TXRocks is the TXSQL adaptation of RocksDB, heavily customized from Facebook’s open‑source MySQL. Compared with the commonly used InnoDB engine, RocksDB consumes roughly half the space of compressed InnoDB because its data pages are stored in a compressed append‑only format and its B+‑tree pages contain fewer gaps. In an internal project with highly redundant numeric data, TXRocks occupied only one‑tenth of the space of compressed InnoDB, but its SUM query performance was only about 60% of InnoDB (InnoDB 38.29 s vs. TXRocks 62.8 s).

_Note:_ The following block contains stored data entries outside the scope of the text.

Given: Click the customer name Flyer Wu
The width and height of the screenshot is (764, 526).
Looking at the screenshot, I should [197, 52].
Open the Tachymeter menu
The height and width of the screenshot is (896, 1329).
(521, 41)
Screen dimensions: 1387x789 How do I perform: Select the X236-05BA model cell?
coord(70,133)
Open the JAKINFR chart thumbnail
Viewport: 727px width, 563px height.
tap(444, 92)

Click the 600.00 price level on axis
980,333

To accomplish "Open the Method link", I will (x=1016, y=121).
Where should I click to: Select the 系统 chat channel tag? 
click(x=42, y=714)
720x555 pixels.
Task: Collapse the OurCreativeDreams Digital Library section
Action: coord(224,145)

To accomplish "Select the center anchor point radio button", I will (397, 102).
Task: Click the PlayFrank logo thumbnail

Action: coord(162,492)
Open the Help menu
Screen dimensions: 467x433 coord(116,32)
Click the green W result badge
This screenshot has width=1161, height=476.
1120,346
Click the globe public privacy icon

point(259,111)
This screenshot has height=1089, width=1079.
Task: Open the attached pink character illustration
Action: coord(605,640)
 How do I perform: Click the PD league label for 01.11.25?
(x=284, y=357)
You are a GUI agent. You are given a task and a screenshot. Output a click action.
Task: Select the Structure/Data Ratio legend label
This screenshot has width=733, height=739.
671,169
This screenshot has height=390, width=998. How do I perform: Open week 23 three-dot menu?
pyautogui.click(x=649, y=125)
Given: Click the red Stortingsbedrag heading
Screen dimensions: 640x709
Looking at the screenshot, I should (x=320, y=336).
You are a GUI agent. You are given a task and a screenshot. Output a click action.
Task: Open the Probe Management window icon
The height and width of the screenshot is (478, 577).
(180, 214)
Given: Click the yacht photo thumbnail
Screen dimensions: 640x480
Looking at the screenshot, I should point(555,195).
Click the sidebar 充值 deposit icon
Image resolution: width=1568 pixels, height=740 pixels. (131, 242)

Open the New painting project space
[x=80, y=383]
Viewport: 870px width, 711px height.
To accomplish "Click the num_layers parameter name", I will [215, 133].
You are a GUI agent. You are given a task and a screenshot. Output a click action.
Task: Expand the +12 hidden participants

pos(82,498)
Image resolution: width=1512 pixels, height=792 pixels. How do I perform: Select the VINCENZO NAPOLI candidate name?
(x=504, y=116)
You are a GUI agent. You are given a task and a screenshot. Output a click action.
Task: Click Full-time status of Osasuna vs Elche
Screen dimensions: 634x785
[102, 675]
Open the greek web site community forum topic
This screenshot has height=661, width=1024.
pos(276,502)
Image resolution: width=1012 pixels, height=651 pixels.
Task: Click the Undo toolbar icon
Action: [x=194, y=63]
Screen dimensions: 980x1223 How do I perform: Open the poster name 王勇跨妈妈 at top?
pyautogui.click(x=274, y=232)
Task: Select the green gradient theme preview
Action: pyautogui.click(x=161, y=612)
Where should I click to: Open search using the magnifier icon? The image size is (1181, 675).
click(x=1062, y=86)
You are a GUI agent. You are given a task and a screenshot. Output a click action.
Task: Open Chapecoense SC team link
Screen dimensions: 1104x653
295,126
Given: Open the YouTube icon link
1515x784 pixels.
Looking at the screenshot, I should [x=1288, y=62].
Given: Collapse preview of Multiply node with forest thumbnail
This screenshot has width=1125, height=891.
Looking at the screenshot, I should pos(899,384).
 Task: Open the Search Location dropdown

Root‑cause analysis revealed three main reasons for the poor performance: (1) the server layer iterates records one by one, incurring high traversal cost; (2) the engine layer parses every column of each record even though SUM only needs a few columns; (3) the server processes aggregation in a single thread, limiting concurrency. The optimization plan therefore focused on three aspects: pushing the SUM operation down to the storage engine, reducing per‑record parsing overhead, and introducing multithreaded aggregation.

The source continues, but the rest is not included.